作っていった手まり寿司も喜ばれて感激した女子に抱きつかれたりしたが(そんなに?)、出汁をとった後の乾燥椎茸を濃いめに煮染めたのが妙に受け、フランス人に「こんなうまいキノコ食ったことない」と言われる。モロッコ人も食べ続けていた。こちらでもマルシェでセップやジロールと並んで「シイタケ」が売ってたりするのだが、見た目からして全然違う。こんな生活の知恵的な土臭い料理が受けるとは、意外。これでいいなら次から寿司なんか作らないよ(笑)。

6/29
2日連続で約束をすっぽかしたイラク人に切れる。たいして仲良くもないのに仕事を頼んできたが、金がないというのでしょうがなくやってあげようと思ったのに。自分の部屋は既になく、部屋のために彼女を作っては渡り歩いているようなやつなので、関わり合いにならなくて良かったが。

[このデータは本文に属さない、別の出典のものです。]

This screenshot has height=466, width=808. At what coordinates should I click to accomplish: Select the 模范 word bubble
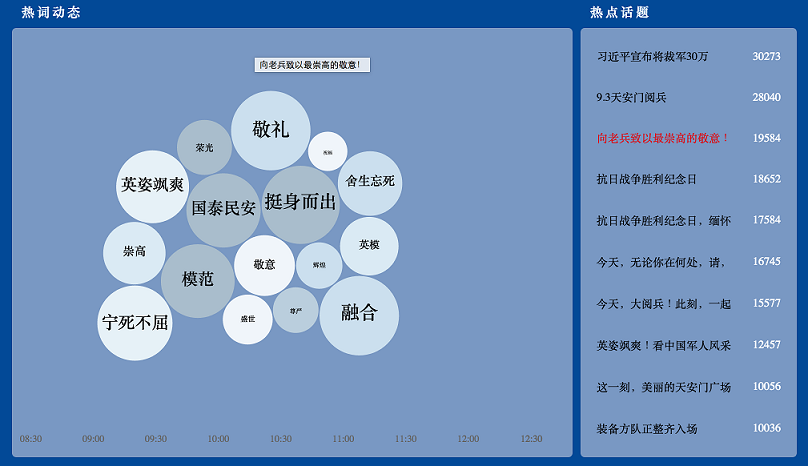[197, 280]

今日で引っ越す会場の H / J にカーペット、ブレンダー、IHクッキングヒーター、棚などをもらう。何から何までありがたし。三週間後に少し会えるので再会が楽しみ。
夜、フラ語の先生の家におよばれしてベジタリアン・ディナーをいただく。先生の友人にマレ=ステヴァンス、プルーヴェ、ペリアンの資料を見せていただいて、貸してまでくれた。「わかってるわね。返さなかったらこうよ!」と首を掻っ切る仕草をされたけど。先日の授業で勃発した先生と生徒のブリジット・バルドー論争が再発し、ジョン・カサヴェテス=ジーナ・ローランズ論争に発展(いや、私は参加していませんが)。論議しても最後はお互いを認めて仲良くなるのがすごいと思う。
猛暑続きのおかげで帰ってダウン。エアコンつけようよ……。

6/30
フラ語。フランス人はニックネームで人を呼ばないって話になり、日本人は子供に数字をつけて呼ぶんだっていう話に。そういえば一郎、二郎、三郎っておかしな習慣だよな……。